1998-99 Tecumseh Bulldogs OHA-B 51 22 41 63 12
1999-00 Belleville Bulls OHL 65 14 37 51 14 16 3 7 10 6
2000-01 Belleville Bulls OHL 68 35 83 118 24 10 3 16 19 4
2001-02 Belleville Bulls OHL 28 16 24 40 4 0
2001-02 Windsor Spitfires OHL 26 14 21 35 0 1 16 12 12 24 0
2002-03 Windsor Spitfires OHL 57 41 59 100 0 18 7 5 9 14 0
2002-03 Canada WJC-A 6 1 4 5 0
2003-04 Toronto Maple Leafs NHL 1 0 0 0 0 -1
2003-04 St. John's Maple Leafs AHL 76 20 35 55 6 -14
2004-05 St. John's Maple Leafs AHL 80 38 49 87 20 11 5 2 2 4 2
2005-06 Toronto Maple Leafs NHL 81 11 34 45 14 0
2006-07 Toronto Maple Leafs NHL 48 12 30 42 0 +3
2007-08 Toronto Maple Leafs NHL 59 8 13 21 0 -12
2008-09 Vancouver Canucks NHL 74 18 9 27 4 +2 10 1 5 6 0
2009-10 Vancouver Canucks NHL 75 14 11 25 12 +6 12 2 5 7 0
Leaf Totals 189 31 77 108 14 -10 0 0 0 0 0
NHL Totals 338 63 97 160 30 -2 22 3 10 13 0


OHL First All-Star Team (2001)
Canadian Major Junior Sportsman of the Year (2003)      
- Claimed on waivers by Vancouver from Toronto, June 25, 2008.
What the HHOF has to say about Kyle: Kyle Wellwood was born May 16, 1983 in Windsor, Ontario. The sixth choice, 134th overall selection of the Toronto Maple Leafs in the 2001 NHL Entry Draft, Wellwood is a graduate of the OHL.
An offensively gifted forward, Wellwood played four seasons in the OHL (99-2003) with stops in Belleville and Kitchener registering 352 points (112-232-352) and was an OHL First Team All-Star in 2001 before making his professional debut during the 2003-04 season. A member of Canada's Silver Medal World Junior team in 2002, Wellwood spent the majority of the 2003-04 season with the AHL's St. John's Maple Leafs, registering 55 points (20-35-55) in 76 games, while making his NHL debut with the parent club early in the new year.

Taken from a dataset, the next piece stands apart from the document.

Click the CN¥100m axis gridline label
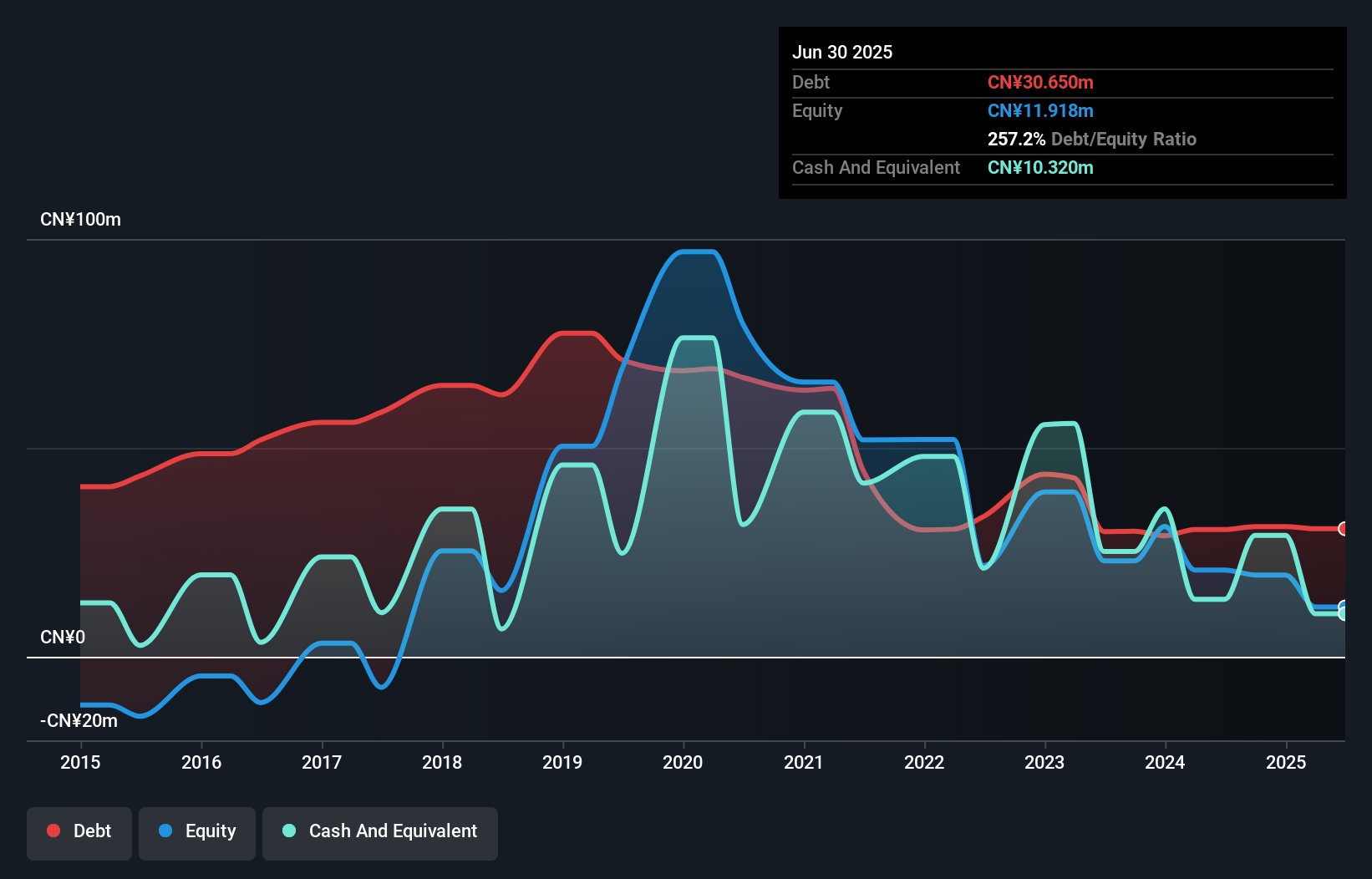This screenshot has height=879, width=1372. 81,219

During the NHL lockout, Wellwood returned to St. Johns where he tallied 38 goals (fourth best in the AHL), and 87 points. In his rookie NHL season, Wellwood saw action in 81 games with the Maple Leafs but struggled to produce offensively. After an injury plagued 2006-07 season, Wellwood suffered a sports hernia before the start of the 2007-08 campaign. He returned to the line-up fifteen games into the season but required minor surgery once the Leafs were mathematically eliminated from the post-season.
With his contract set to expire, the Maple Leafs placed Wellwood on waivers on June 24, 2008. He picked up by the Canucks and signed to a one-year, $997,500 contract.